Living with endometriosis – Laura’s fight to becoming a mum
- Endometriosis sufferer Laura shares her experience of living with the incurable condition
- Laura is one in 10 woman living with endometriosis
Laura was diagnosed with endometriosis in 2009 at the age of 24, after 16 years of undiagnosed suffering.
Aged eight Laura had started her period, and by the age of 10 was having two periods per month. By the ages of 12-13 Laura had been prescribed with the contraceptive pill by her doctor, in an attempt to help combat the agony she was in.
Sexual relationships were accompanied with extreme pain, bleeding after sex and bloating – to the point where she was being mistaken for being pregnant.
By July 2009 Laura’s doctor suspected she could have endometriosis; due to her menstrual history and the fact she was suffering with fatigue, and chronic pain in her legs, back and abdomen.
In August 2009, after a laparoscopy, Laura was told she had endometriosis.
Laura had researched endometriosis and was instantly fearing the worst – her main concern being her fear of not being able to have children.
“I was devastated – I felt like my life was over. All I ever wanted was to be a mum and there was a huge risk of this not happening.”
Laura was told her chances of having children were slim, due to her endometriosis, but her doctor provided an option to increase the likelihood of conception.
This option was a hormone treatment through hormone replacement therapy (HRT), a pseudo-menopause, consisting of monthly injections of the hormone Zoladex and Livial tablets.

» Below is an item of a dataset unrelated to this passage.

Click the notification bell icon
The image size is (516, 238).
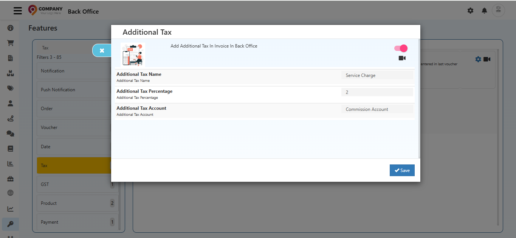484,11
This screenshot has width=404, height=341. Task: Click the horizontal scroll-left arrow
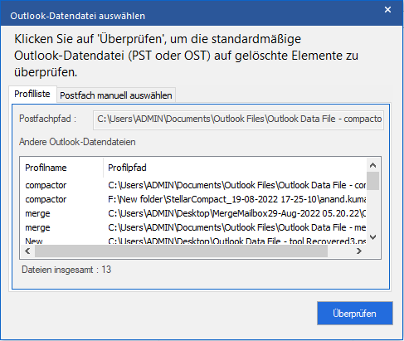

Laura had a year’s window for this method to work – or her chances of pregnancy would drop drastically.
Fortunately the treatment was successful and Laura fell pregnant within the year, giving birth to her daughter after battling through the complications of labor which nearly cost her own and her child’s life.
“I had the treatment and fell pregnant to my beautiful daughter, she’s now 7 – but endo ruined my birth and the complications surrounding it almost cost me my life and that of my daughters. – Endo has cost me so much, but I remain positive and always grateful for my daughter.”
We asked Laura what advice she would give to others suffering with endometriosis.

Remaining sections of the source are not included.